** SELECTED TEXT **
On Wed, 1 Nov 2006, Ian Lance Taylor wrote:

> glibc uses "extern inline", and exploits the traditional gcc ability
> to override the "extern inline" function with a regular function.  For
> example, the definition of tolower in <ctype.h> is:
> 
> extern __inline int
> __NTH (tolower (int __c))
> {
>   return __c >= -128 && __c < 256 ? (*__ctype_tolower_loc ())[__c] : __c;
> }
> 
> but the defintion in tolower.c is:
> 
> #define __ctype_tolower \
>   ((int32_t *) _NL_CURRENT (LC_CTYPE, _NL_CTYPE_TOLOWER) + 128)
> 
> int
> tolower (int c)
> {
>   return c >= -128 && c < 256 ? __ctype_tolower[c] : c;
> }
> 
> Note that these definitions are differently optimized for the
> different uses.

I would say the issue here is not so much the overriding but the 
declaration of a standard function as inline at all.  Because the function 
is first declared without inline, and then later possibly defined with 
inline, the later definition would cause the function "tolower" to be 
exported from a source file using it.

> 1) Implement a function attribute which is the equivalent of "extern
>    inline".  Backport support for this attribute to all open branches.
>    Try to persuade the glibc developers to use this feature instead of
>    "extern inline" when it is available, by adjusting the handling of
>    __USE_EXTERN_INLINES in features.h and elsewhere.

I'd rather simply fix glibc to work with C99 inline semantics.  For the 
above you might use

#define tolower(c) __tolower_inline(c)

** TASKS TO PERFORM **
• a. In two sentences, what does the exchange about glibc's use of "extern inline" say?
• b. Could you carry on the glibc inline discussion from its last line?
The material after this text has nothing to do with it.

** SOURCE EXCERPT **
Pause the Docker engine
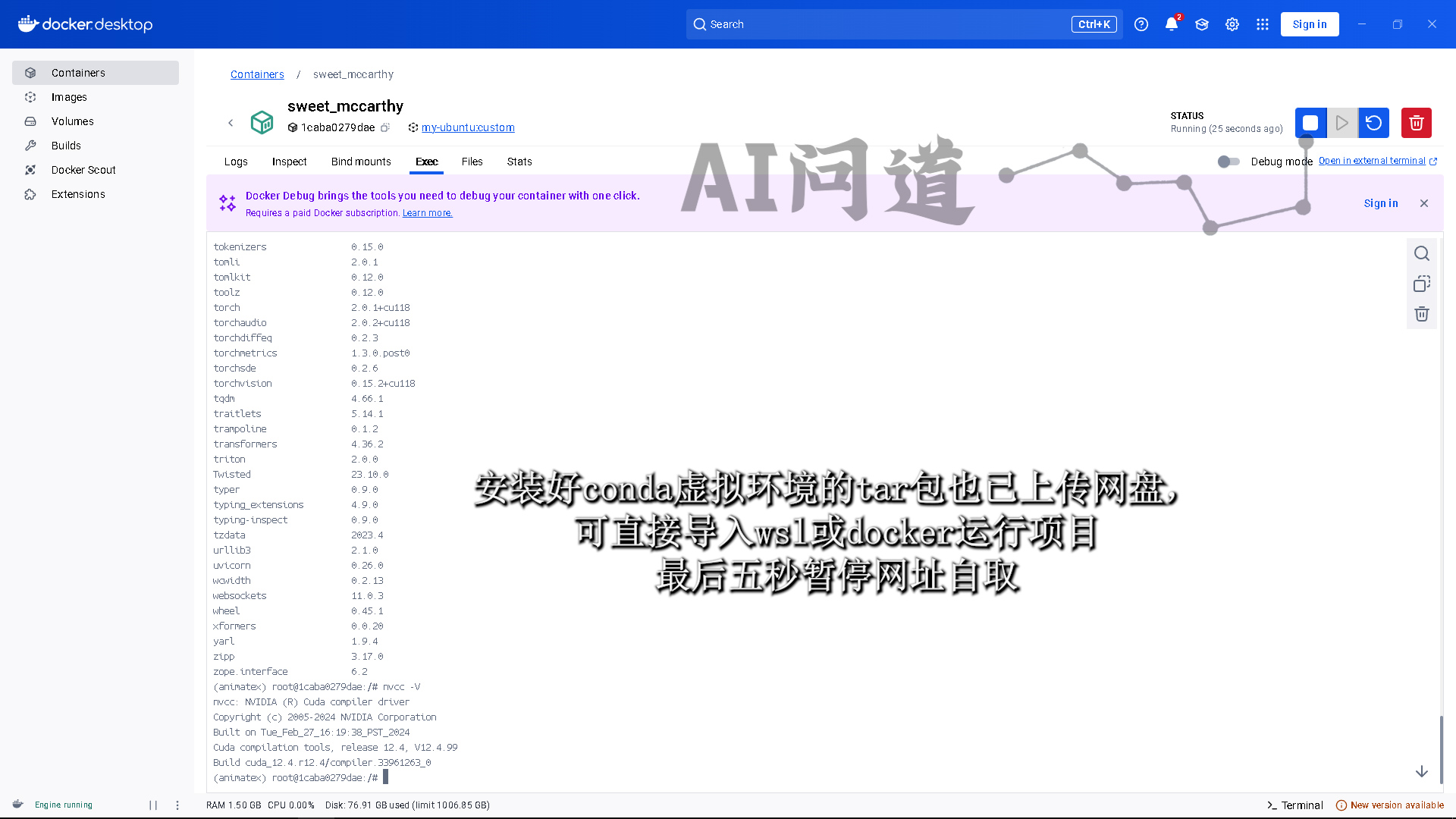 coord(153,805)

** THE RESULTS **
• a. The quoted message says glibc uses "extern inline" and relies on gcc's traditional ability to override such a function with a regular one, as with tolower, and it proposes a function attribute equivalent to "extern inline" that glibc could be persuaded to adopt. The reply holds that the real issue is declaring a standard function inline at all, because a later inline definition would cause "tolower" to be exported from a source file using it, and it prefers fixing glibc to work with C99 inline semantics.

• b.
static __inline __attribute__((__always_inline__)) int tolower_inline ...

and #undef tolower when defining the out of line function.  That would 
apply to all cases where a user-visible function in a header is currently 
inlined directly; for a purely internal function in the header, we can 
arrange for all declarations to use "inline" without "extern" when in C99 
mode.

The glibc changes would be large but mechanical.  The corresponding 
fixincludes changes (necessary in any case) could probably disable most of 
the extern inlines if glibc wasn't recent enough, but you might also 
automate the above with fixincludes.

> This leaves open the question of when we want to change the default to
> gnu99, but I think it gives us a workable transition plan to get
> there, at least on this troublesome issue.

I propose the following list of things that need doing before a change of 
default to gnu99:

* A -Wc89/-Wc90 option to warn for features different between C90 and C99.  
(When building GCC we use -pedantic to cover this, but in gnu99 mode 
-pedantic will no longer warn for features new in C99.)

* <stdint.h> implemented.

* Predefined macro names such as __STDC_ISO_10646__ properly defined for 
whole translation unit in cooperation with libc.

* Standard pragmas.

* Complex numbers implementation audited against standard requirements.

* All uses of identifiers in the compiler audited for impact of extended 
identifiers and extended identifiers implementation audited against list 
in bug 9449 comment 21.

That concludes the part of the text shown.